• _FRAGMENTO PROPORCIONADO_:
+--
Por Ana von Rebeur
¿Cuál es
la función de la cultura? ¿Sostener los principios sociales
o desafiarlos? ¿Reafirmar el statu quo, o sacudirlo? ¿Embestir
contra las instituciones que forman las civilizaciones el gobierno,
la Iglesia o exponerlas? ¿La opresión política
realmente alimenta el arte provocativo, en vez de censurarlo? ¿Qué
pasa cuando silenciamos a los artistas de ideas extremistas? ¿Qué
pasa cuando los dejamos expresarse? Esas son las preguntas que se
hizo el dramaturgo y guionista americano Doug Wright, autor de Letras
prohibidas, luego de leer todos los libros del Marqués de Sade.
En base a eso, el autor creó una obra de teatro que se estrenó
en 1995, que ganó un premio Obie (equivalente a los premios Tony)
+--
• _TAREAS_:
1. En el fragmento sobre la obra de Doug Wright, sustituye "dramaturgo" por "escritor" y transcribe el tramo desde "Por Ana von" hasta "los premios Tony)".
2. Retoma el fragmento sobre la obra de Doug Wright y escribe su continuación a partir del punto en que termina.
Los datos que aparecen a continuación son un material aparte, sin relación con el fragmento.

• _DATOS_:
+--
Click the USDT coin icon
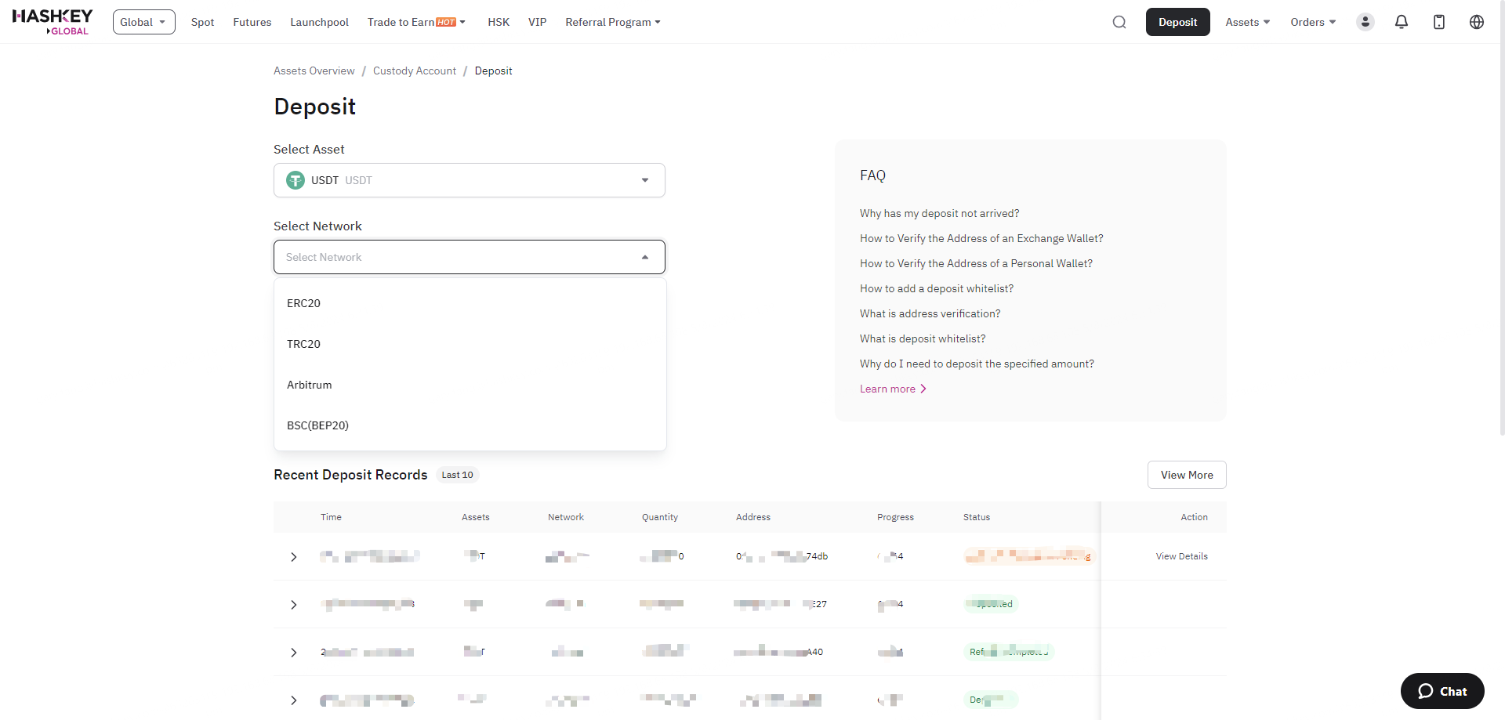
+--
• _RESPUESTAS_:
1.
Por Ana von Rebeur
¿Cuál es
la función de la cultura? ¿Sostener los principios sociales
o desafiarlos? ¿Reafirmar el statu quo, o sacudirlo? ¿Embestir
contra las instituciones que forman las civilizaciones el gobierno,
la Iglesia o exponerlas? ¿La opresión política
realmente alimenta el arte provocativo, en vez de censurarlo? ¿Qué
pasa cuando silenciamos a los artistas de ideas extremistas? ¿Qué
pasa cuando los dejamos expresarse? Esas son las preguntas que se
hizo el escritor y guionista americano Doug Wright, autor de Letras
prohibidas, luego de leer todos los libros del Marqués de Sade.
En base a eso, el autor creó una obra de teatro que se estrenó
en 1995, que ganó un premio Obie (equivalente a los premios Tony)

2.
y un premio Kesselring por la mejor obra americana del National
Arts Club. La obra de este graduado de Yale hizo una gira estadounidense
muy exitosa, hasta que la descubrió el director Philip Kaufman
y decidió llevarla al cine.
Kaufman siempre buscó llevar al cine obras de corte literario,
como La insoportable levedad del ser de Milan Kundera, Lo que hay que
tener de Tom Wolfe y Henry y June, la historia de Henry Miller y Anaïs
Nin.
Wright sigue viendo en la obra de Sade una literatura inquietante,
extrema y revulsiva como no existe ni aun en estos tiempos donde pareciera
que todo es la búsqueda de impactar con sexo y violencia. Sade
les sigue ganando a todos con una mezcla de asombro, ironía, comicidad
y terror.
Inspiró su obra teatral un detalle peculiar en la obtusa y complicada
vida de Sade: al leer sus obras, Napoleón las prohibió,
una interdicción que rigió durante más de dos siglos.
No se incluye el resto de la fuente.